For all its eventual runaway success, Spelunky began as a slow burn. Even after it evolved away from its freeware roots and found a home on XBLA as a proper commercial release, it wasn’t an immediate hit. Sales were steady, but it didn’t perform as well as contemporaries like Fez and Super Meat Boy, the titles to which it was constantly being compared. “It definitely stung to feel like we hadn't lived up to the everyone's expectations.”
But when ports rolled out on PC and PlayStation, Spelunky’s popularity exploded. It went from being a niche XBox title to being the it game of 2013, a sales juggernaut and a huge part of the gaming zeitgeist (a position it still very much occupies today, as evidenced by the fevered reaction to the announcement at Paris Games Week this year of a sequel.)
“Ultimately, I feel great about what we've accomplished with Spelunky - it's nice to leave a mark on gaming since I've been passionate about it for so much of my life.” He reflects that it’s probably for the best that success didn’t hit all at once, but was a gradual build towards the crescendo that Spelunky represented. “My first released game got me a few fan emails, which felt incredible. Eternal Daughter received more recognition, but it was still mostly limited to the Klik community. Aquaria did well, but Spelunky did better. As a result, I think success has mostly been positive. The hardest part for me has been going from being behind a computer screen to having to be a public face and voice for my work. That's where I'm glad I had some time to adjust.”

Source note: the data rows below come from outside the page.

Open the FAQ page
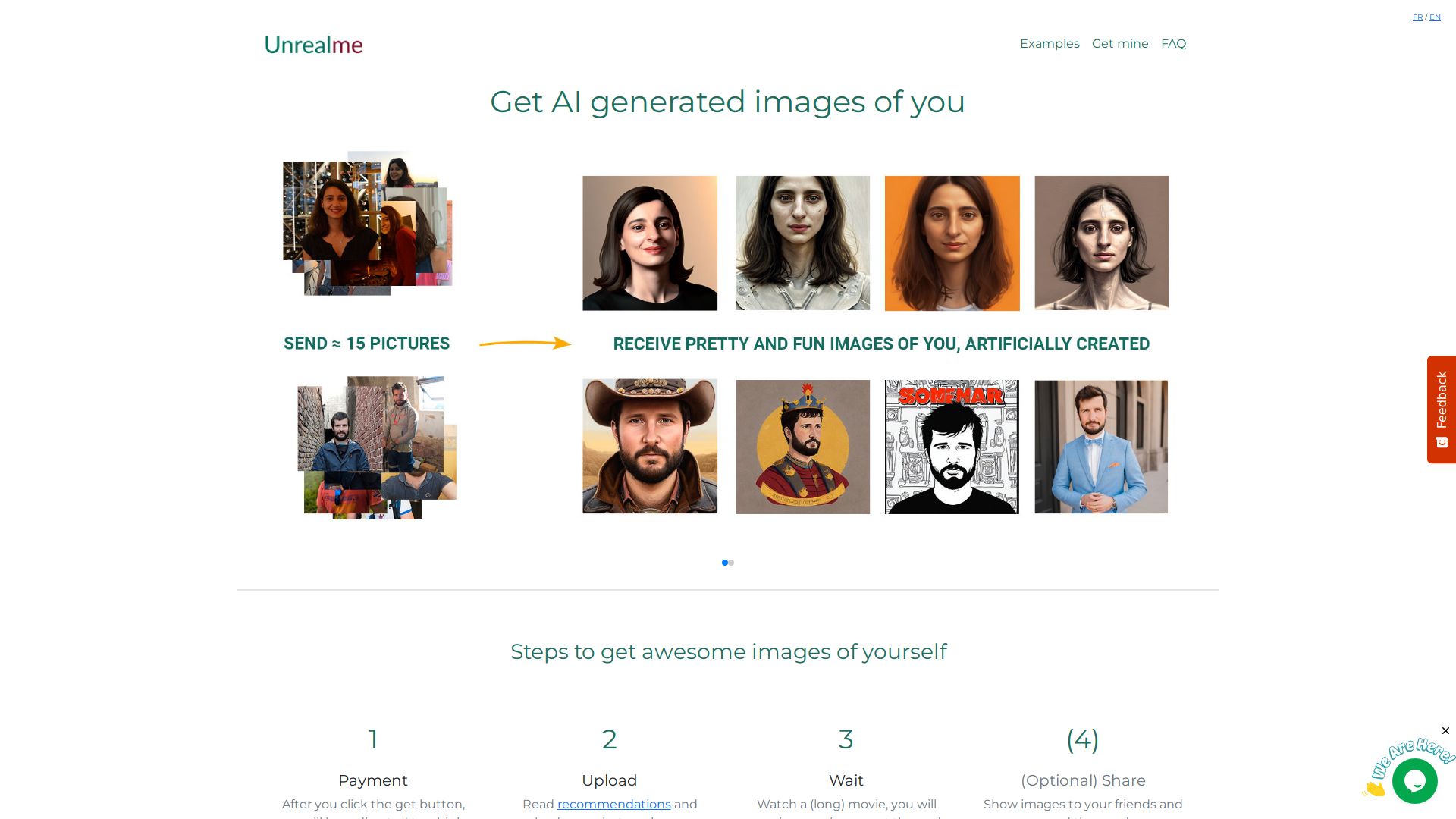Viewport: 1456px width, 819px height. click(x=1173, y=44)
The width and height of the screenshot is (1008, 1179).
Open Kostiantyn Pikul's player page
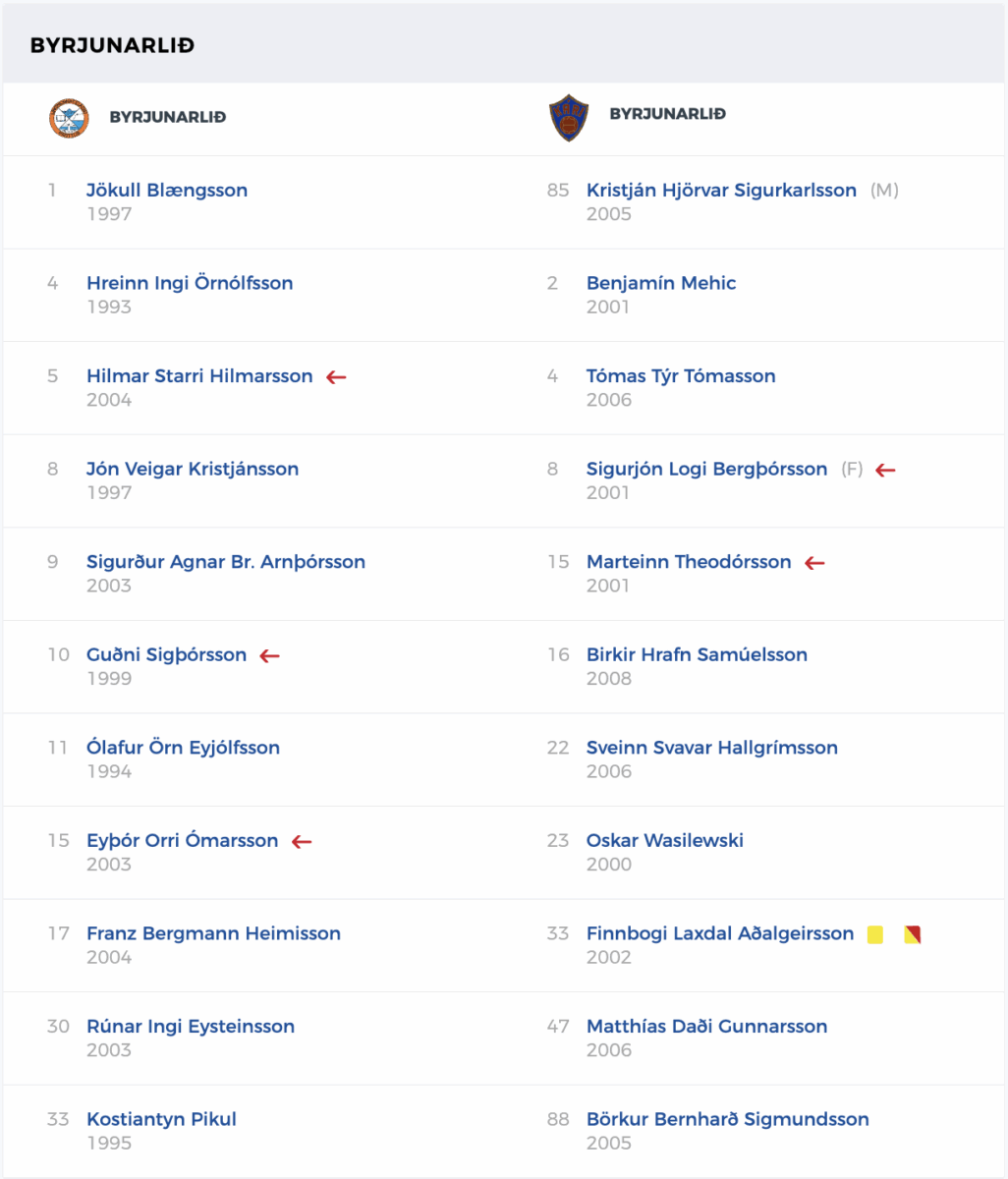tap(161, 1119)
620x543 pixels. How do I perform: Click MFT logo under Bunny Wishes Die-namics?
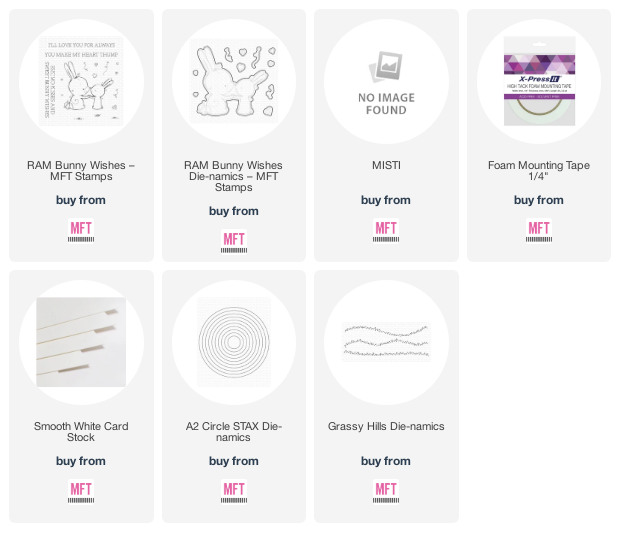coord(234,242)
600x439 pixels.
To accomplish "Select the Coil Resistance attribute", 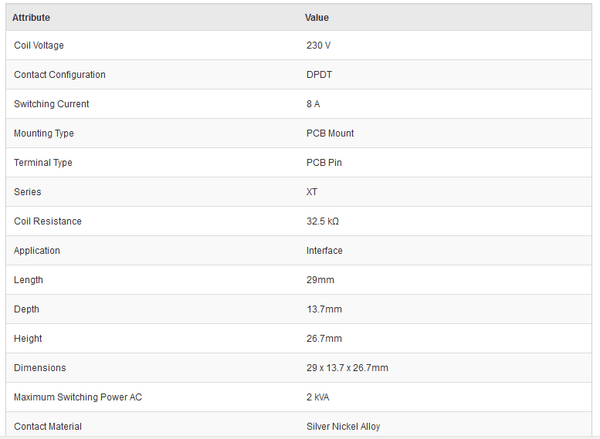I will coord(47,221).
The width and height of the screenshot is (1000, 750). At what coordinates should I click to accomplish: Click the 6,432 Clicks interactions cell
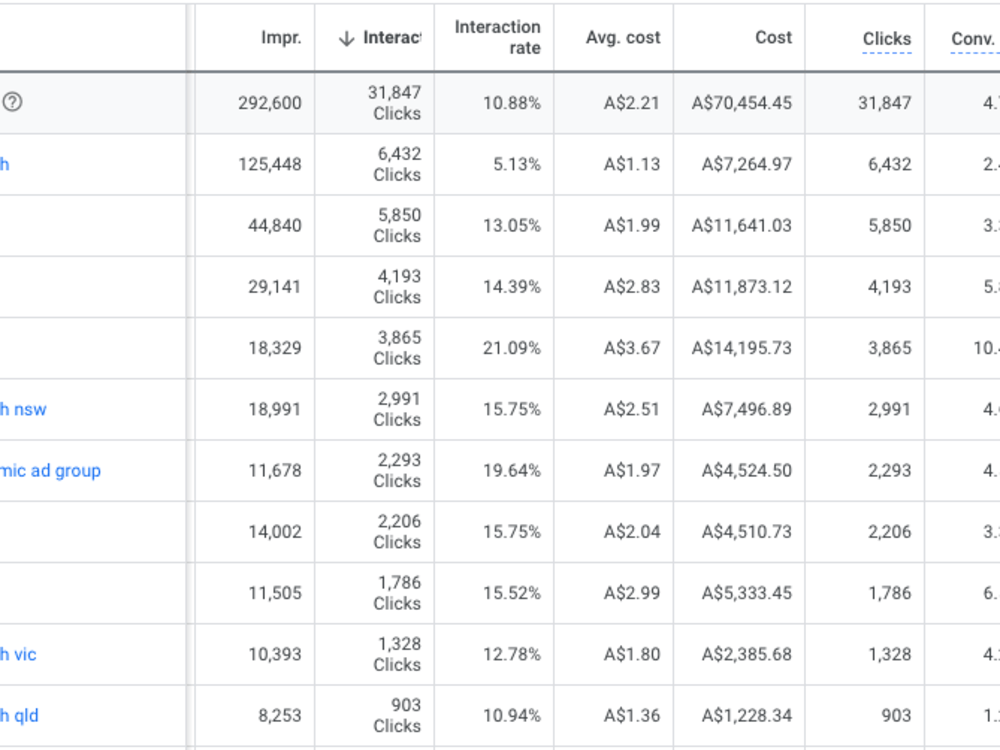[x=397, y=164]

It’s one of a huge number of lessons that have resulted from the whirlwind of Spelunky’s development and the success that followed. It’s a process that taught him not only some of the finer mechanics of development but, perhaps more importantly, instilled him with the confidence to make critical decisions and stand by his vision.
“I think it's normal to wonder if you'll have a sophomore slump, so the fact that Spelunky did well was heartening and makes developing Spelunky 2 and UFO 50 easier. I can't predict how well they'll do, but when I'm making decisions there's less hesitation. I can look at a piece of artwork I drew or an idea I had and say ‘Yeah, this works.’ And if it doesn't work, I can figure out how to fix it more quickly.”
The other big takeaway is the importance of planning. For Spelunky 2 and UFO 50 (an ambitious project with four other designers to create a package of 50 complete, playable games), Yu wanted a comprehensive understanding of the game’s vision before he started working on them.
“Aquaria started with Alec's cool-but-tiny prototype and we had to feel our way through the design with a lot of trial-and-error and discussion. Then I lucked into a process that worked well for me where I created the basic concept of Spelunky myself without much external pressure and used that as a blueprint for the commercial version. Moving forward, I want to go into every big project feeling like I understand it well from beginning to end, because it's so easy to underestimate what's involved, even as an experienced dev.”